8.3 Force Majeure AVI shall not be liable to Client for any failure or delay caused by events beyond AVI’s control, including, without limitation, Client’s failure to furnish necessary information, sabotage, failures or delays in transportation or communication, failures or substitutions of equipment, labor disputes, accidents, shortages of labor, fuel, raw materials, or equipment, or technical failures.
8.4 Data Security AVI shall not be liable for any consequences of unauthorized access to software programs once delivered to Client, or to the databases connected thereto. This section 8.4 shall not be construed so as to limit AVI’s liability for unauthorized access or use by AVI personnel whether before or after delivery of the Work Product to Client.

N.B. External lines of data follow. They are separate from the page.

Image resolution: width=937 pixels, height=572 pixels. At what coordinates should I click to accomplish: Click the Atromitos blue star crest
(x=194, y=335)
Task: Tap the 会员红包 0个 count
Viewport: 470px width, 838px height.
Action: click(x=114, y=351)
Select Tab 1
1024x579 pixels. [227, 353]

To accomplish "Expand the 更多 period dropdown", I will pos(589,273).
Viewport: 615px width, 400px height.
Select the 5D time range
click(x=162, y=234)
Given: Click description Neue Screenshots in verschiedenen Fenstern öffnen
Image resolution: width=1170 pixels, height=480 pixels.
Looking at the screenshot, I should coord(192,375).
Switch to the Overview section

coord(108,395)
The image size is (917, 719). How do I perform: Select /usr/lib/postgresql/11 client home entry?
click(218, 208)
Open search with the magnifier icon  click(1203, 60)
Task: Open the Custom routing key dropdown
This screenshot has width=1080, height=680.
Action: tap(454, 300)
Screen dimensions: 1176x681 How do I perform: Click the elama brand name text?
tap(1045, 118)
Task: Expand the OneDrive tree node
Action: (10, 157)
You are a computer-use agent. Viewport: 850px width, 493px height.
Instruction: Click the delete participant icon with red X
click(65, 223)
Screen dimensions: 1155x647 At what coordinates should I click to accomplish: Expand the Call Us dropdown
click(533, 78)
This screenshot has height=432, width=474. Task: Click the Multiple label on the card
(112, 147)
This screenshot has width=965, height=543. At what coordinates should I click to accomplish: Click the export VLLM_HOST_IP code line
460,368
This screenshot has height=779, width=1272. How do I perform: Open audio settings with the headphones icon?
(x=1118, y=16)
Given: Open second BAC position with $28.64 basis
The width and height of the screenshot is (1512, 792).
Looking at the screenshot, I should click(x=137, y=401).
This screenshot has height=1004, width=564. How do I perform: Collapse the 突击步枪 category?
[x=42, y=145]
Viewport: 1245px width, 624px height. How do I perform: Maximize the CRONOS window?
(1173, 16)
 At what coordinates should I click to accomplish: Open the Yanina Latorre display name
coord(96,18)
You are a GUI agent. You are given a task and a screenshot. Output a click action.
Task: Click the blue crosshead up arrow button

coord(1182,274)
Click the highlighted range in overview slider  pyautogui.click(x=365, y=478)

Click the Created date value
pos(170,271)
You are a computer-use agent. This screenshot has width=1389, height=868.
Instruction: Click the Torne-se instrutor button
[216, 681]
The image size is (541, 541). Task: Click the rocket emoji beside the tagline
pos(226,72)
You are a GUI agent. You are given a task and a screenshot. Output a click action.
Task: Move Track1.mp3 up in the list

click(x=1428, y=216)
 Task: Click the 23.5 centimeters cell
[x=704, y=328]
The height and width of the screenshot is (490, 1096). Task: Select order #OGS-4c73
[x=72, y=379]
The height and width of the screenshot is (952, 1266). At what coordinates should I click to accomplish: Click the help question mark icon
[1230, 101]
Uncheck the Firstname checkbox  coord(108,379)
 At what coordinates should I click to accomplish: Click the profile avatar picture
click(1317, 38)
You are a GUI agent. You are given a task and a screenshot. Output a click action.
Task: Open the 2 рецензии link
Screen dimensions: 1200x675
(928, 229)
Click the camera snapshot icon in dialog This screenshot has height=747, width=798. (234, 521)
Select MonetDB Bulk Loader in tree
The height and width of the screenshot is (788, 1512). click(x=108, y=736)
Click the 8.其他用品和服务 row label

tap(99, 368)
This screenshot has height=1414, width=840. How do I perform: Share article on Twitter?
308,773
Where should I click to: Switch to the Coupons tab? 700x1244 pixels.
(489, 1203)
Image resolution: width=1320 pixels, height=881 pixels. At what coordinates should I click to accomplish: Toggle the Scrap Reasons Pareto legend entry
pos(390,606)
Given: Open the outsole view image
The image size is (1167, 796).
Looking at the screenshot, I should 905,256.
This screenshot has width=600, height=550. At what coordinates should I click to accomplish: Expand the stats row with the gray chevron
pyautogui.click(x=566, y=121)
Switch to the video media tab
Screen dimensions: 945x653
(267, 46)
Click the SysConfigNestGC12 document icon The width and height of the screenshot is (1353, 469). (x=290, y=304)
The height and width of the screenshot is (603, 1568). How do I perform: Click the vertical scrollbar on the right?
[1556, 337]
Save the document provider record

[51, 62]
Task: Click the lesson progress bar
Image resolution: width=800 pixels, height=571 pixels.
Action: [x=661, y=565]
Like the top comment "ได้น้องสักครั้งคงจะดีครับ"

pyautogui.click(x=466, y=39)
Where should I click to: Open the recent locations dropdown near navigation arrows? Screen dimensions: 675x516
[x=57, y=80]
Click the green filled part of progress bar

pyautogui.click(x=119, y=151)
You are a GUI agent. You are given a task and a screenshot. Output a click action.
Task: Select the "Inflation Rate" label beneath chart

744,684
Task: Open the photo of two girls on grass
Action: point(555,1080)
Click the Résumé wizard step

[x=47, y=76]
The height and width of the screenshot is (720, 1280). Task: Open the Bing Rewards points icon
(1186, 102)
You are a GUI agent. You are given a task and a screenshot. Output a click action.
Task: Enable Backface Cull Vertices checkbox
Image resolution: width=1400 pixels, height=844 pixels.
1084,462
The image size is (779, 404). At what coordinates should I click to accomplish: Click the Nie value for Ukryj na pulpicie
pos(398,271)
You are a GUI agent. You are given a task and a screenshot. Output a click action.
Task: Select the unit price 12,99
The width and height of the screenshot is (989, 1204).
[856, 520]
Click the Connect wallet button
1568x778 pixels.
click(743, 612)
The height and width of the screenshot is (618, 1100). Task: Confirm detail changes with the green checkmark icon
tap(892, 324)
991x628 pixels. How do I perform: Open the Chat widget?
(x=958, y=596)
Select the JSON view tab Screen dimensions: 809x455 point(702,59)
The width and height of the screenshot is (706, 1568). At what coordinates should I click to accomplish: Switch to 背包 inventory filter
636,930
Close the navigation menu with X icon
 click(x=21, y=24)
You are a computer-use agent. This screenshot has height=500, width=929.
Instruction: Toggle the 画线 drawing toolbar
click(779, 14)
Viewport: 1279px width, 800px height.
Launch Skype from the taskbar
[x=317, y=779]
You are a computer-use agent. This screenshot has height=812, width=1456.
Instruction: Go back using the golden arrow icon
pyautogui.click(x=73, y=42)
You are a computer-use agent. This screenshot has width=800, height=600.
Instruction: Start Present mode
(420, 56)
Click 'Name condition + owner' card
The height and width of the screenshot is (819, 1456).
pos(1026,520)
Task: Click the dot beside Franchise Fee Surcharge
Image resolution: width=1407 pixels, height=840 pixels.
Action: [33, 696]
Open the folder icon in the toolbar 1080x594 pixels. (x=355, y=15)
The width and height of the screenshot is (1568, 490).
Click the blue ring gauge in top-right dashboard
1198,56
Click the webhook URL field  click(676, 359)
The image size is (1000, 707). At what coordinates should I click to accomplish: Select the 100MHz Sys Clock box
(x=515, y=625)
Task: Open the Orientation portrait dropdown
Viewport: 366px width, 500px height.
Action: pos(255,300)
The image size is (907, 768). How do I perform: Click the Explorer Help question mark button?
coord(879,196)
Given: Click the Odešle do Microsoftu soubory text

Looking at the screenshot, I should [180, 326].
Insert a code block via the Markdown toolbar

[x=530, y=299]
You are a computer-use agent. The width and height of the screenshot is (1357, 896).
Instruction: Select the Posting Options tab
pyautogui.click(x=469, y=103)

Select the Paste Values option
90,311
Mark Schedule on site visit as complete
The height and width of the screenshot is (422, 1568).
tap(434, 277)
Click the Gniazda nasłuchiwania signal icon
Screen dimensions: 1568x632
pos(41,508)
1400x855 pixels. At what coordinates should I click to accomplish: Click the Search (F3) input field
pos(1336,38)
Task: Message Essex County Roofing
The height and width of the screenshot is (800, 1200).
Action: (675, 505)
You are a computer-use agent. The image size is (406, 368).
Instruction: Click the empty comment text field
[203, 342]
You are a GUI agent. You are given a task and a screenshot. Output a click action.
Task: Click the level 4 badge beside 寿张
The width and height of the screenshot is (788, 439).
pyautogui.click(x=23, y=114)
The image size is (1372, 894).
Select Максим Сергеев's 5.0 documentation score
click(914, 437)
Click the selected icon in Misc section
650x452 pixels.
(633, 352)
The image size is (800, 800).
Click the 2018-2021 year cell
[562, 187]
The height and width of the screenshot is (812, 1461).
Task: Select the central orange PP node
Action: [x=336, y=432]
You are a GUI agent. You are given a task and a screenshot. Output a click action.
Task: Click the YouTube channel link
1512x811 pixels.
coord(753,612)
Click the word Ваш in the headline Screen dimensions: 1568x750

9.1 Notices Any notices to be given hereunder by either party to the other may be effected either by personal delivery in writing or by mail, registered or certified, postage prepaid with return receipt requested. Mailed notices shall be addressed to the parties at the addresses appearing in the introductory paragraph of this MSA, but each party may change such address by written notice in accordance with this paragraph. Notices delivered personally will be deemed communicated as of actual receipt. Mailed notices will be deemed communicated as of two days after mailing.
9.2 No Discrimination AVI agrees that in the performance of this MSA it will not discriminate or permit discrimination against any person or group of persons on the grounds of sex, race, color, disability, religion, or natural origin in any manner prohibited by the laws of the United States.
9.3 Insurance To the extent that AVI’s personnel may perform work at Client’s premises, Client shall maintain comprehensive general liability insurance, including broad form property damage coverage, with limits of at least $500,000 combined single limit for personal injury and property damage for each occurrence.
9.4 Entire Agreement of the Parties This MSA supersedes any and all agreements, either oral or written, between the parties hereto with respect to the rendering of services by AVI for Client and contains all the covenants and agreements between the parties with respect to the rendering of such services in any manner whatsoever. Each party to this agreement acknowledges that no representations, inducements, promises, or agreements, orally or otherwise, have been made by any party, or anyone acting on behalf of any party, that are not embodied herein, and that no other agreement, statement, or promise not contained in this MSA shall be valid or binding. Any modification of this MSA will be effective only if it is in writing signed by both parties.
9.5 Partial Invalidity If any provision in this MSA is held by a court of competent jurisdiction to be invalid, void, or unenforceable, the remaining provisions will nevertheless continue in full force without being impaired or invalidated in any way.
9.6 Parties in Interest This MSA is enforceable only by AVI and Client. The terms of this MSA are not a contract or assurance regarding compensation, continued employment, or benefit of any kind to any of AVI’s personnel assigned to Client’s work, or any beneficiary of any such personnel, and no such personnel, or any beneficiary thereof, shall be a third-party beneficiary under or pursuant to the terms of this MSA.
9.7 Governing Law This MSA will be governed by and construed in accordance with the laws of the State of New York.
9.8 Successors This MSA shall inure to the benefit of, and be binding upon, AVI and Client, their successors and assigns.
9.9 Headings Captions or headings are for convenience only and in no way define, limit or describe the scope of this contract and shall not be considered in the interpretation of this contract or any provision hereof.